Wednesday, July 3, 2019

freeflow storythoughts

  
  ((Written 10/2/2008))

In this story, I hung out with an occasional friend I call Indulgence and we took a ride together on the backlanes where no one could discover us... The road to nowhere, with false convenient comforts all around us so as to make the journey more enjoyable. And boy, it did -- everything else beyond the comforts within arm's reach was dark, flat, nothing. All that existed to us was the space within the metal, alight by its own devices and by the fire from our fingertips. We were driving outside under the giant twinkling blanket of stars... the sly moon hidden from our sight but surrounding us, encapsulated us... yes, an eclipse.  We were shooting through the moon in a space whereby there were beans of soy and cows who in reality cannot jump (do not believe in all the fables you may have heard. I know cows cannot jump over the moon). 

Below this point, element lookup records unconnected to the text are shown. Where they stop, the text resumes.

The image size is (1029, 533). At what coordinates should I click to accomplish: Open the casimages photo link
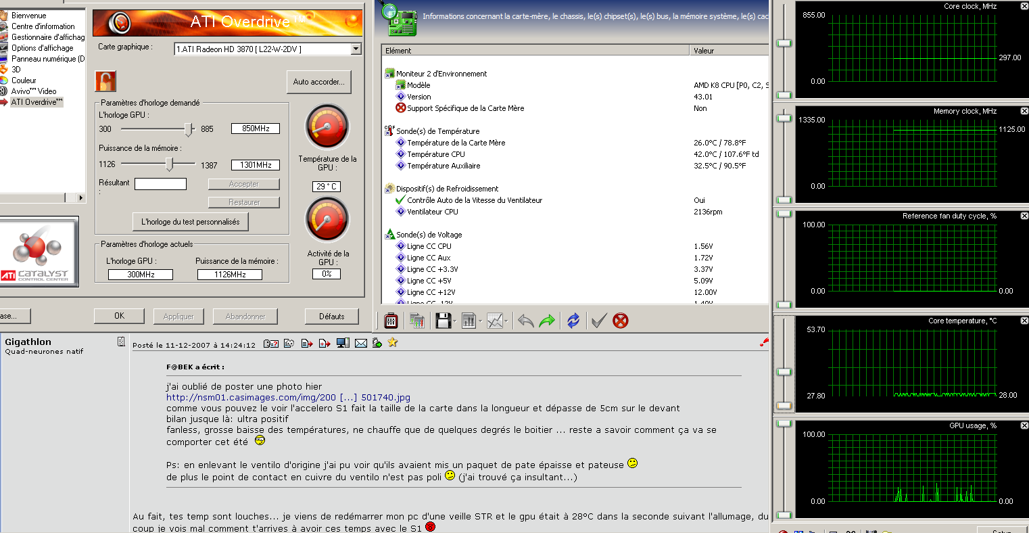(x=288, y=398)

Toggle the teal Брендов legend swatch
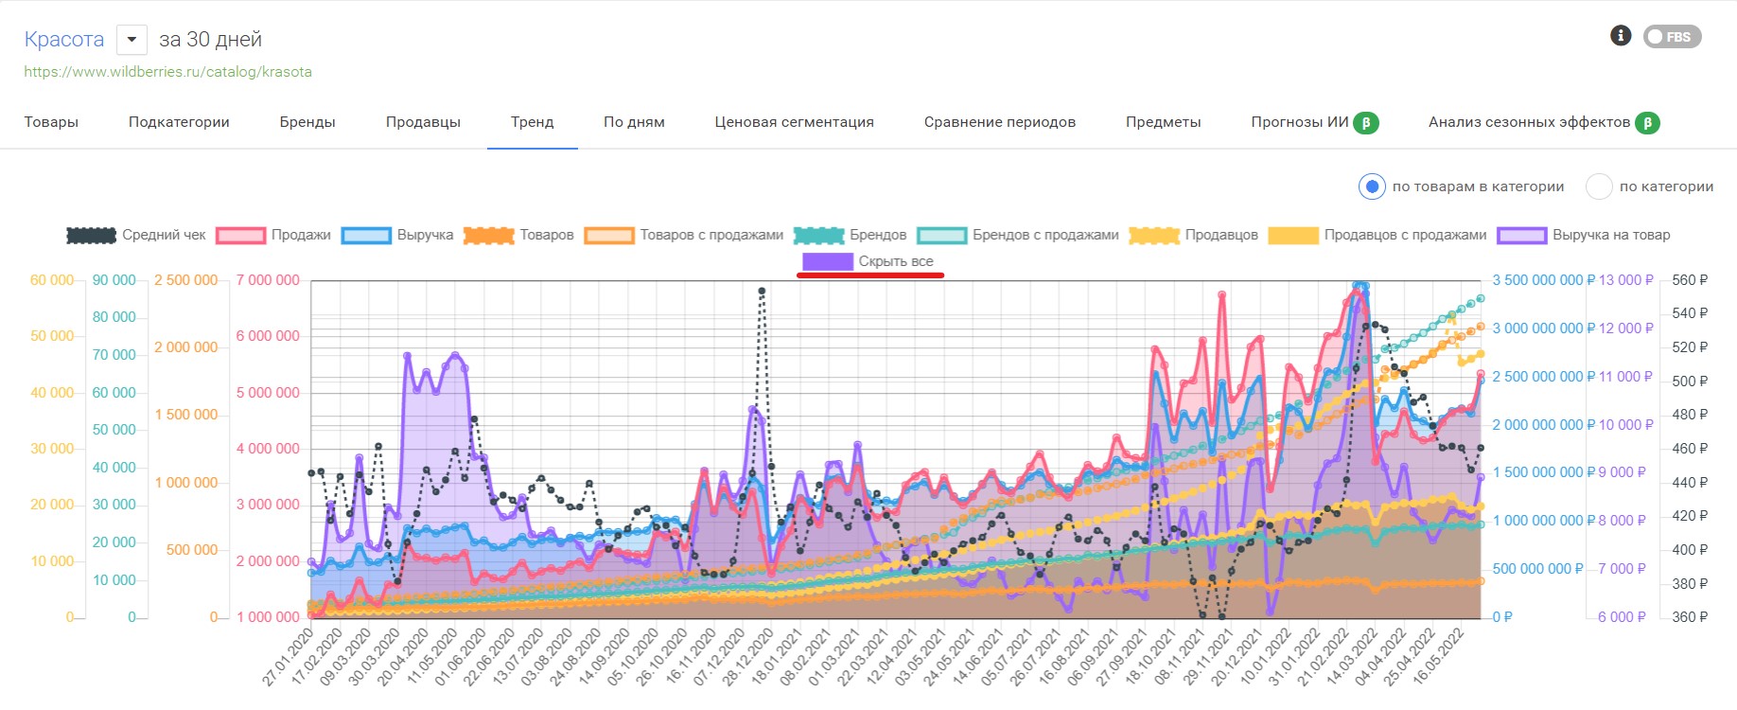point(818,236)

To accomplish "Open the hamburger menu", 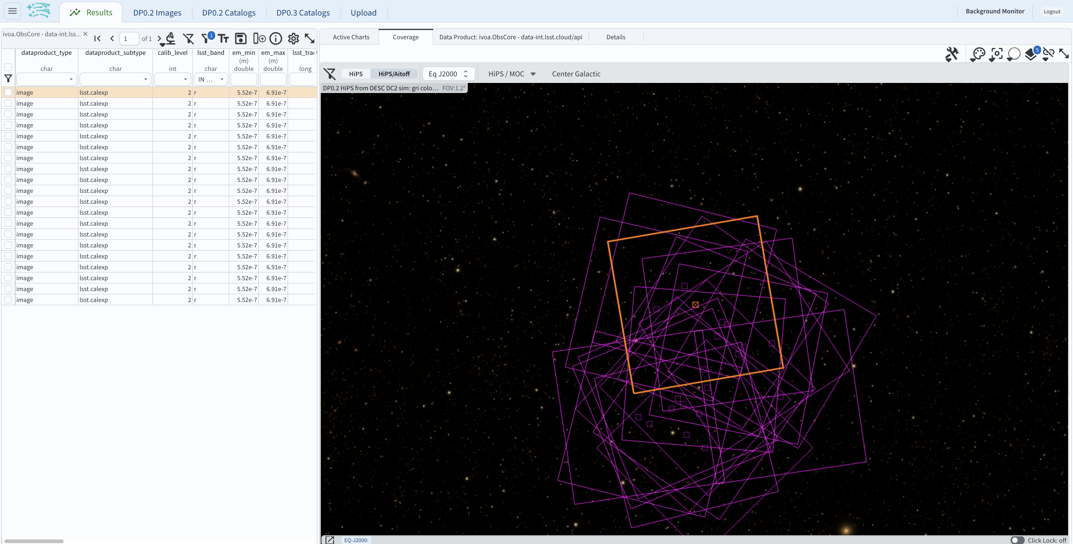I will (x=12, y=11).
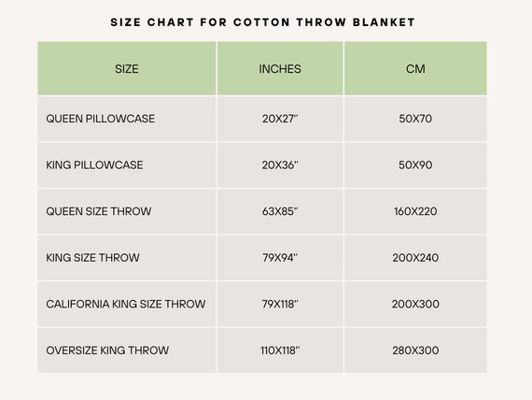Click the 280X300 cm cell
Image resolution: width=532 pixels, height=400 pixels.
[415, 350]
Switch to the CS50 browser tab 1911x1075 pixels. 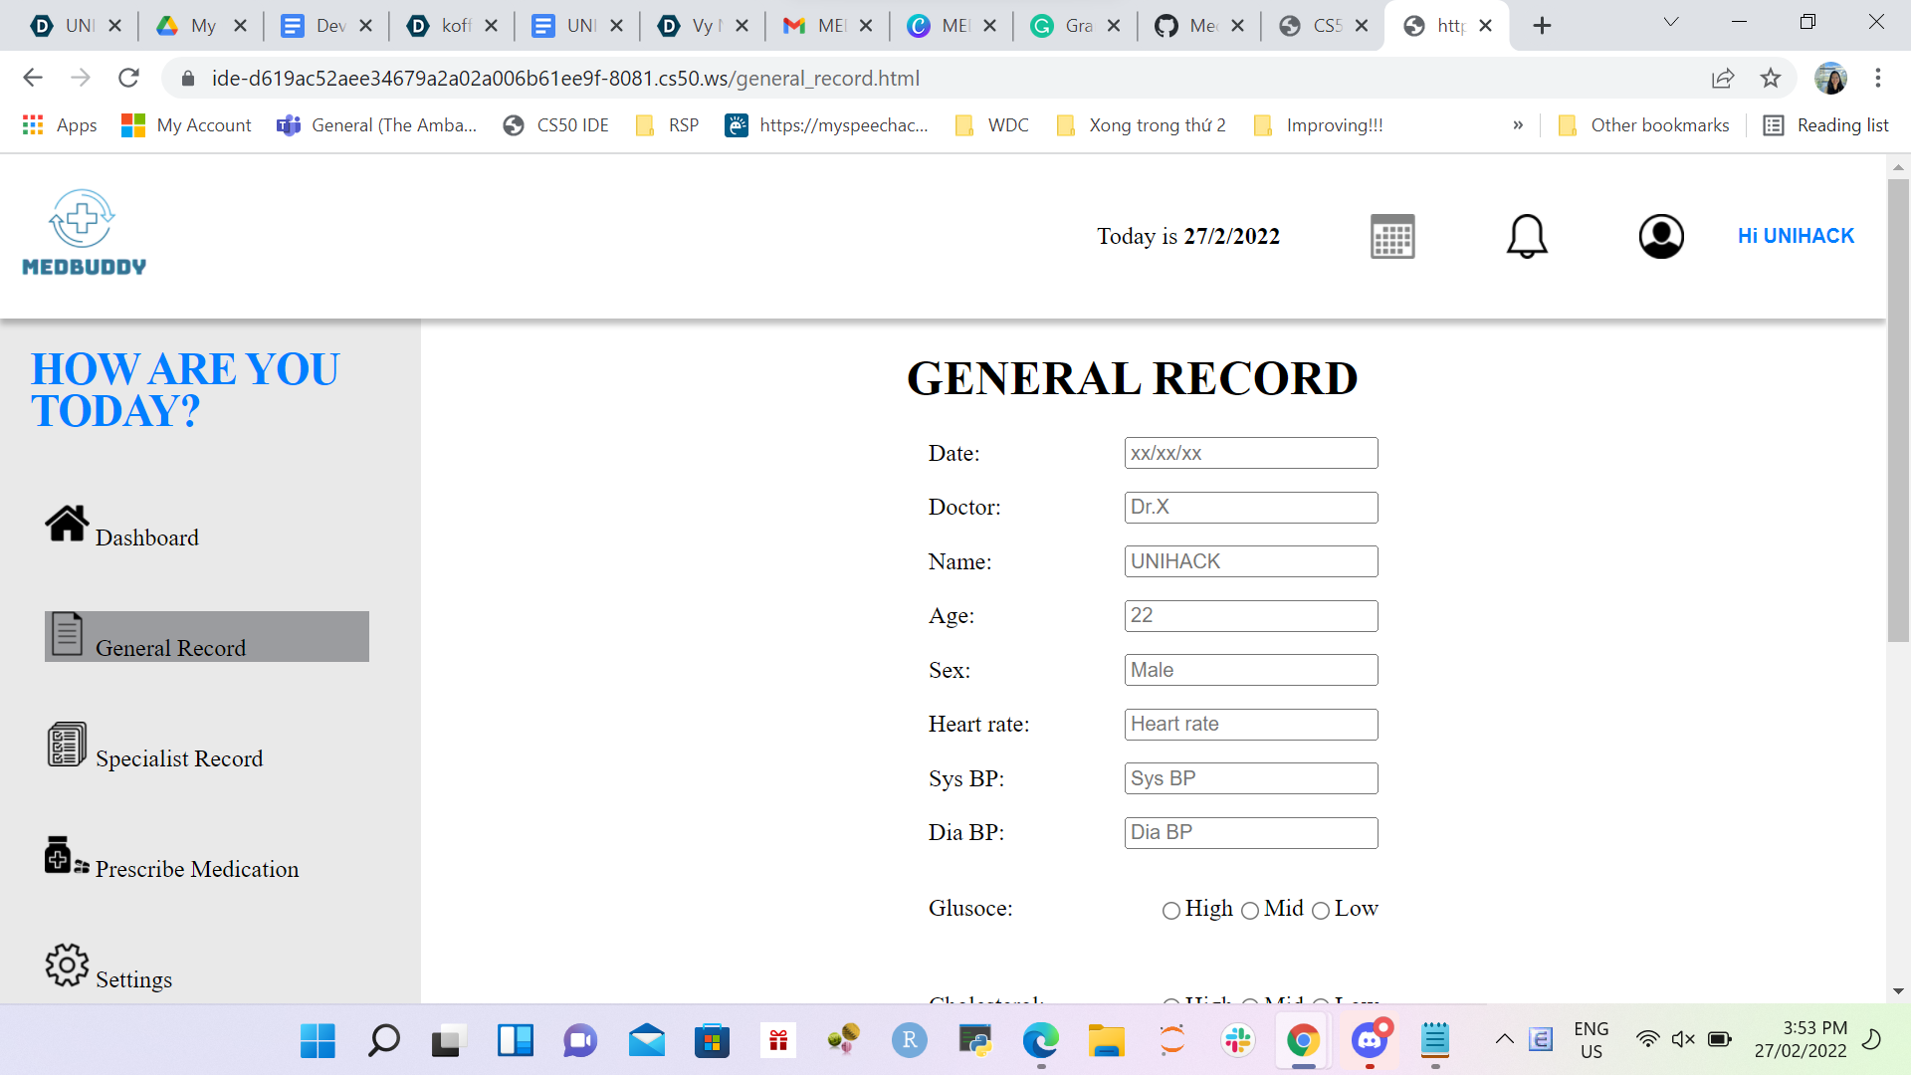(x=1314, y=26)
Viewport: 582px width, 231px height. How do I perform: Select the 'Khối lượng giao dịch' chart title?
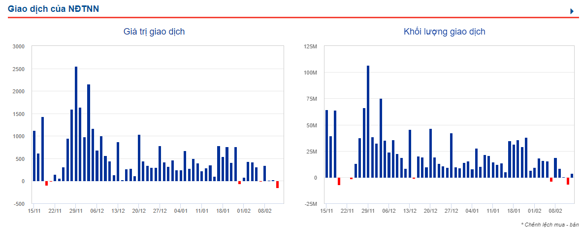(444, 32)
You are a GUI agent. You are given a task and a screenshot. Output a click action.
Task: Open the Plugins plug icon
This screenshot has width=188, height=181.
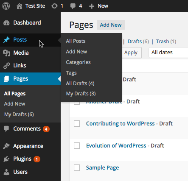pyautogui.click(x=6, y=159)
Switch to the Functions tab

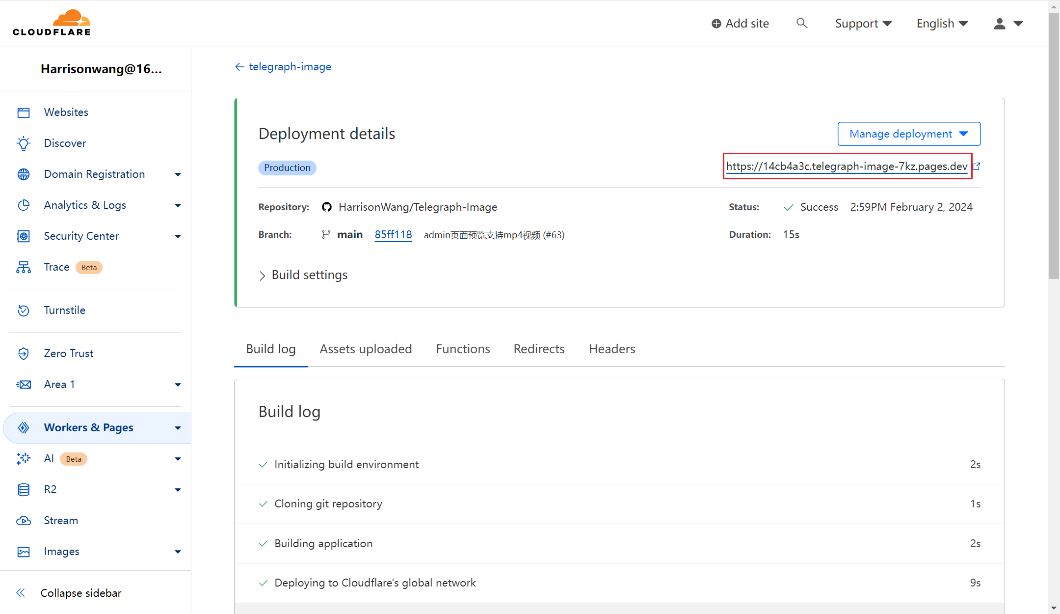point(463,349)
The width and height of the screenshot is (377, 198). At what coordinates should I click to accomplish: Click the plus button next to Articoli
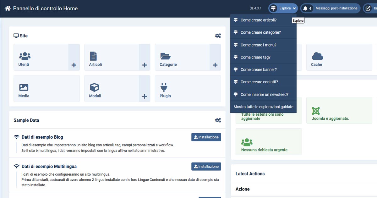point(145,65)
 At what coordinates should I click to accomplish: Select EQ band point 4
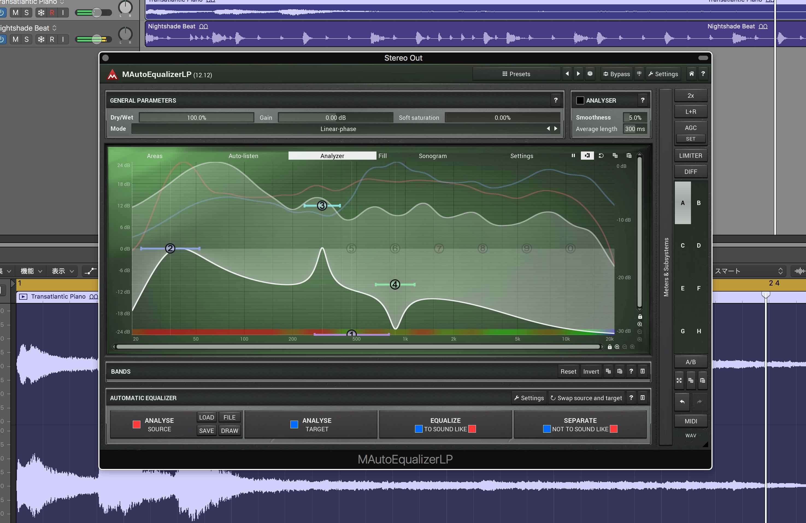(x=395, y=285)
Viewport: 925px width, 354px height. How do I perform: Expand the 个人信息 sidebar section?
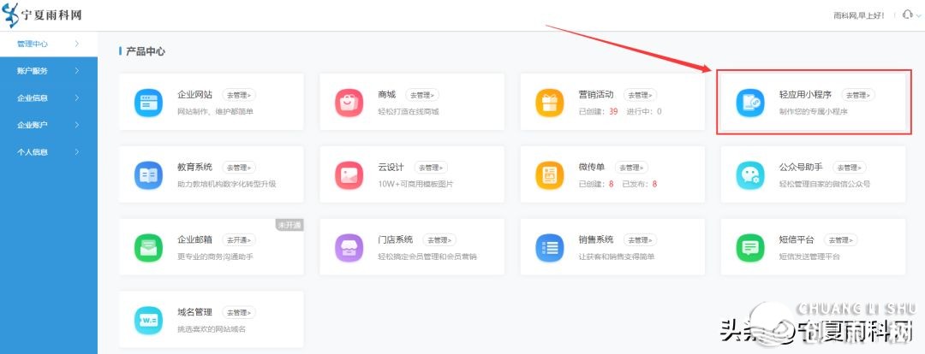point(48,152)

In my own metal moon hidden from the world, in the darkness I felt safe, pressing on gas OR gliding, or stopping completely on its four orbitals... Pressed down by gravity, but there not by force, I laid horizontally on the Earth.  There on concrete land I thought I would feel cemented in time -- paused -- but my thinking told me the world was still spinning! Thinking: It Makes Your Head Spin (?!). To take the spin out from within I return to my moonrock ride, my forcefield, and reverberated by the noise of it all, drove straightaway to the space station far away. Now I am back to the alienated home base where I too feel safe.

It is kind of a crazy world outside, even for flatlands: Even when there is so much Space around you, practically nothingness! you go outside and by simply remembering the bright circle-dots is you realize what you were missing. Connecting them is a bonus, but it's still beautiful just remembering they're there in the first place...from the start. Something you can count on.

The concept of continuity and flow, and of matter and energy, these were discussed. My companion and I played that game on the [corn]field where you bounce things back and forth, like tennis or soccer...ideas, not matter, but ideas that matter much in the weight of their significance. But we meant not for the weight to be a burden; it was fun bouncing ideas back and forth like a game, knowing it's gonna end sometime and somehow when someone gets the point.

- Why not be happy with every moment? offered my friend. ...So that the fear of dying itself dies, and that we can die happy?
- Only if it were so! I said. If we had no goals to realize, no dreams in life, no hopes... then we'd be perfectly fine dying anytime just like that. But personally I don't know how happy I'd be going down on my next plane ride!
- A plane would be a great way to go, I was reassured. Life's all about the experience; what a one to end on!!

Quite. I didn't know what to say, but I think I wanted to say, "No!" I don't want to believe in death at all. It will happen sometime to all of us but now I am alive and want to dodge its foreboding face before it comes to me and we make eye contact. I don't want to think about plane crashes, it's the most tragic to think of, when you always consider yourself mid-journey!